The absurdity lies in the fact that the initial intent to draft the bill dates back to 2017. By now, officials have spent eight years working under legal provisions they themselves consider inappropriate. So much for the leading government party's proclaimed goal of containing red tape.
In the field of nature conservation, new winds began to blow after the last Riigikogu elections, when Kaja Kallas merged the Ministry of the Environment into the Ministry of Climate and nature conservation became a marginal nuisance in the new structure. The leadership of the "Ministry of Climate Economy" began fundamentally reshaping nature conservation based on that same ancient draft intent, which made no mention of any substantive legal changes. What's more, everything was done in secret to make sure that no one would interfere. Environmental experts and interest groups were kept at a distance.
Incomprehensible 30 percent
Then came whispers that the ministry's leadership was toying with the idea of including a provision in the law requiring that 30 percent of land and forest be placed under protection. Conservationists wore expressions of bewilderment: what was the point of this? The role of the state cannot be reduced to arbitrary numerical frameworks — what matters is preserving the environment and its values, not hitting a number.
The real objective became clear — it wasn't about raising the amount of protected areas to 30 percent, but rather about setting a cap at 30 percent, above which state protection could not go, even if it were necessary. In other words, then-Climate Minister Kristen Michal (Reform) — who hypocritically preached that the economy must remain within nature's limits — was in fact preparing to do the opposite.

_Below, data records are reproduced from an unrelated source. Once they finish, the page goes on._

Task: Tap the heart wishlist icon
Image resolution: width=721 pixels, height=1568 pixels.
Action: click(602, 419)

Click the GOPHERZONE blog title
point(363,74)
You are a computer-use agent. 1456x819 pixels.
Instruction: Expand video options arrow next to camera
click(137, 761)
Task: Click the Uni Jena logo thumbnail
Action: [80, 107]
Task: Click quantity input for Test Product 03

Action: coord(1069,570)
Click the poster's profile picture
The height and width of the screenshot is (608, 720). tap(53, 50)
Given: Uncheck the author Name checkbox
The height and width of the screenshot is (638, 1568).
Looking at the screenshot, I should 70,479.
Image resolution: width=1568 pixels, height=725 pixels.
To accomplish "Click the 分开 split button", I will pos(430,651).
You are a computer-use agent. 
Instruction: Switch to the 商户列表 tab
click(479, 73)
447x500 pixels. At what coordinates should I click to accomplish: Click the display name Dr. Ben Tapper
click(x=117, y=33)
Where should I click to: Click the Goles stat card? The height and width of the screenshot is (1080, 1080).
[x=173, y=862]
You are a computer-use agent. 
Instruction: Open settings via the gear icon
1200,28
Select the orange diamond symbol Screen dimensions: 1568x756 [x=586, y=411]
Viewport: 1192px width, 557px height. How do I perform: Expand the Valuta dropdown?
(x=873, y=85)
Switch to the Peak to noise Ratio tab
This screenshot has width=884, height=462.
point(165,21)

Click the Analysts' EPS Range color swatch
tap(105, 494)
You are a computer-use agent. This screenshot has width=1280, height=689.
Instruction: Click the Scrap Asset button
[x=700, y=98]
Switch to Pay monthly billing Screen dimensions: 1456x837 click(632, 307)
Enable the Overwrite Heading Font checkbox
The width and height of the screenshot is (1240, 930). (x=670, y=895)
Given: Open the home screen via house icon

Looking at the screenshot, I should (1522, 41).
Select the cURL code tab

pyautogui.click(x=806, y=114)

The 30 percent idea certainly didn't come from conservation experts or scientists. So what prompted it? Whose interests might be behind it? A wall of silence.
Putting the pieces together, I suggest the following course of events. Lobbyists from the forestry industry have always sought to reduce or cap conservation restrictions in order to secure a larger flow of raw materials. The idea of limiting nature conservation found fertile ground in the ministry's leadership, which is far removed from ecological concerns, and a bill was quietly drafted — but then ran into a problem.
How to make this palatable to the Estonian public, many of whom are already traumatized by the effects of overlogging? The solution came in the form of international obligations. Under global and European Union biodiversity strategies, Estonia has agreed to protect at least 30 percent of its land and sea. Forget the word "at least" — 30 percent protected areas sounds respectable.
Unfortunately, that amount is far too much for industry. Currently, only about 1 percent of Estonia's land is protected as reserves, with another 20 percent under stricter protections. Meeting the 30 percent target would require the large-scale creation of new protected areas and a reduced flow of timber — an outcome the industry finds unacceptable.
Ingenious PR trick deployed
Nowhere is it written what the 30 percent of protected land must consist of. So anything that even faintly smells of restriction can be included — as long as the magic number is reached. Ministers and top officials would appear progressive and likely earn praise abroad for seemingly fulfilling an international obligation. Few are able to see through the charade.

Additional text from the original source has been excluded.